By:----------------------------         By:----------------------------
     Marshall E. Aster,                      David J. Selina, President
     Chief Financial Officer







                                 EXHIBIT A
                                 ---------
                         TO STOCK PURCHASE WARRANT
                         -------------------------


                            NOTICE OF EXERCISE

TO:  CAVION TECHNOLOGIES, INC.

     1.   The undersigned hereby elects to purchase ------------ shares of
Class A Common Stock of Cavion Technologies, Inc. pursuant to the terms of
the attached Warrant, and tenders herewith payment of the purchase price
of such shares in full, together with all applicable transfer taxes, if
any.

     2.   Please issue a certificate or certificates representing said
shares of Class A Common Stock in the name of the undersigned or in such
other names as is specified below:


                                   --------------------------------
                                   (Name)

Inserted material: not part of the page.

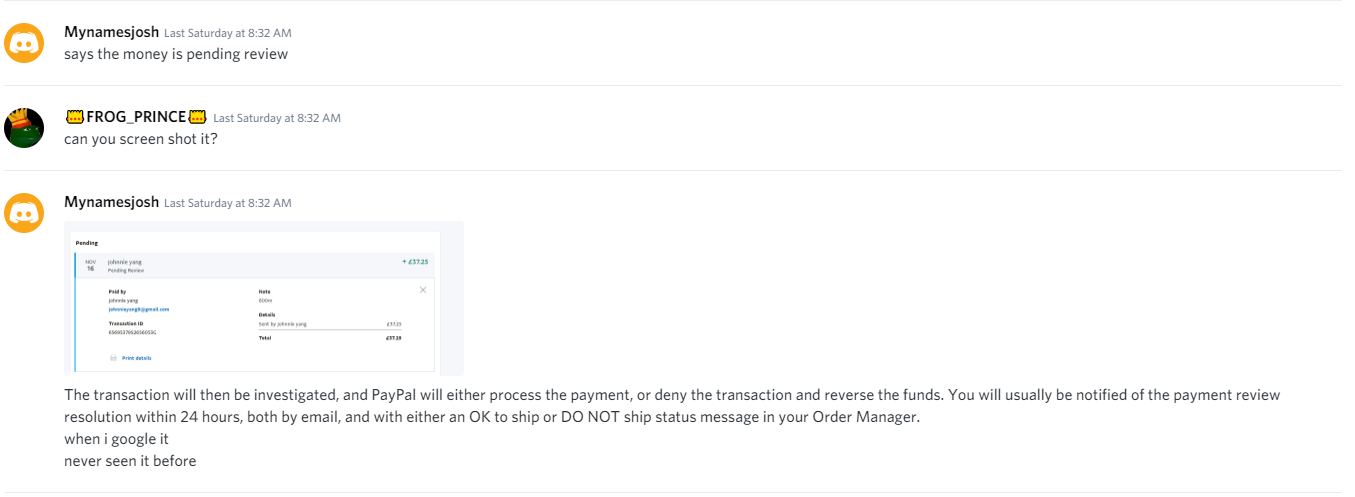Click the printer icon in the PayPal screenshot
This screenshot has width=1355, height=497.
pyautogui.click(x=112, y=358)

                                   --------------------------------

                                   --------------------------------
                                   (Address)

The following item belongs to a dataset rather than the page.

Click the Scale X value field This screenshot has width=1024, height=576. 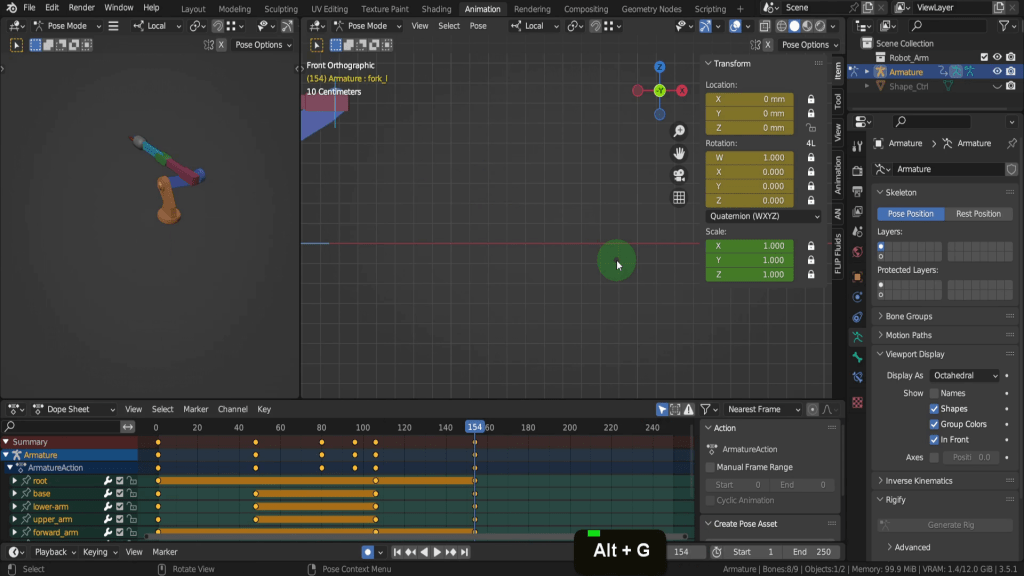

     3.   [For use only in the absence of an effective registration
statement covering the Shares]  The undersigned represents that the
aforesaid shares of Class A Common Stock are being acquired for the
account of the undersigned for investment and not with a view to, or for
resale in connection with, the distribution thereof and that the
undersigned has no present intention of distributing or reselling such
shares.  In support thereof, the undersigned has executed an Investment
Representation Statement attached hereto as Exhibit B.

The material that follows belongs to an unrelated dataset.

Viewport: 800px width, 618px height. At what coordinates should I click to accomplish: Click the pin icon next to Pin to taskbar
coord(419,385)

                                   --------------------------------
                                             (Signature)
- ----------------------------
          (Date)





                                 EXHIBIT B
                                 ---------
                         TO STOCK PURCHASE WARRANT
                         -------------------------


                    INVESTMENT REPRESENTATION STATEMENT


PURCHASER :    -------------------------

COMPANY   :    CAVION TECHNOLOGIES, INC.

SECURITY  :    CLASS A COMMON STOCK

AMOUNT    :    -------------------------

DATE :         -------------------------


In connection with the purchase of the above-listed securities (the
"Securities"), I, the Purchaser, represent to the Company the following:

     (a)  I am aware of the Company's business affairs and financial
condition, and have acquired sufficient information about the Company to
reach an informed and knowledgeable decision to acquire the Securities.  I
am purchasing these Securities for my own account for investment purposes
only and not with a view to, or for the resale in connection with, any
"distribution" thereof for purposes of the Securities Act of 1933
("Securities Act").

     (b)  I understand that the Securities have not been registered under
the Securities Act in reliance upon a specific exemption therefrom, which
exemption depends upon, among other things, the bona fide nature of my
investment intent as expressed herein.  In this connection, I understand
that, in the view of the Securities and Exchange Commission ("SEC"), the
statutory basis for such exemption may be unavailable if my representation
was predicated solely upon a present intention to hold these Securities
for the minimum capital gains period specified under tax statutes, for a
deferred sale, for or until an increase or decrease in the market price of
the Securities, or for a period of one year or any other fixed period in
the future.

     (c)  I further understand that the Securities must be held
indefinitely unless subsequently registered under the Securities Act or
unless an exemption from registration is otherwise available.  Moreover, I
understand that the Company is under no obligation to register the
Securities except as set forth in the Subscription Agreement.  In
addition, I understand that the certificate evidencing the Securities will
be imprinted with a legend which prohibits the transfer of the Securities
unless they are registered or such registration is not required in the
opinion of counsel for the Company.

     (d)  I am aware of the provisions of Rule 144, promulgated under the
Securities Act, which, in substance, permits limited public resale of
"restricted securities" acquired, directly or indirectly, from the issuer
thereof (or from an affiliate of such issuer), in a non- public offering
subject to the satisfaction of certain conditions.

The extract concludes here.